Herbert Kalmus, Daniel Frost Comstock, and W. Burton Wescott founded a company in 1914 experimenting with merging multiple filmstrips. Those films of merged red and green date back to the 1920s and early 1930s. However, this process had its limitations. Skin tones worked well with this technique, but everything blue was lost. 1932 blue was added in form of a third filmstrip. The process was shown in Disney’s “Flowers and Trees”
But how does technicolour exactly work? The answer to this is also the answer to the question of why technicolour was eventually discontinued; it is extremely difficult. Normally, a technicolour camera would take that picture and shoot it through a prism that divided the light into the picture’s red, blue, and green negatives. Then, these negative “matrices” were transformed into positive ones. They finally became stained with dyes of the contrasting hues. As a result, the red matrix changed to cyan, the green matrix to magenta, and the blue matrix to yellow. The final, stunning technicolour image was produced via the “dye transfer method,” which involved transferring the dye. They had to increase the contrast in the early days of technicolour as well. Under the matrices, the business would put a black-and-white layer that would act as “the key.” In early examples like 1934’s La Cucaracha, The Trail of the Lonesome Pine, and Robin Hood—all of which were released before The Wizard of Oz.
Technicolour cameras were also bigger than ordinary motion picture cameras because they had to run three strips of film through them at the same time. Not only did the three strips need extra room, but also a lot of light. To get enough light to these three strips of film, that set had to be blazingly overlit. There were reportedly instances when the set reached 100 degrees Fahrenheit. Through the 1950s, less expensive methods using a single strip, such Eastman colour, eventually supplanted technicolour. One of the last significant films to employ the technicolour we are familiar with was The Godfather, Part II.

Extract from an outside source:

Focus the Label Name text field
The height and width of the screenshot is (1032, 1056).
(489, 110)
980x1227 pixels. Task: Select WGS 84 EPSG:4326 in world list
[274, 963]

Kodak introduced Eastman color in 1951, which quickly surpassed Technicolor due to its ease of use and lower cost. However, Eastman color had poor color retention, so most films were still printed using Technicolor’s superior process. This remained the case for several decades until the live-action film “Super Mario Bros” became the first feature to use digital intermediates. Despite initial skepticism, digital processing has become the norm for most major motion pictures, with HDR being biggest leap in display and projection technology in recent years and has recently been adopted by AMC to outfit theaters with Dolby vision laser projectors. While Dolby vision is still relatively new and limited to a few films at any given theater, this is expected to change in the near future.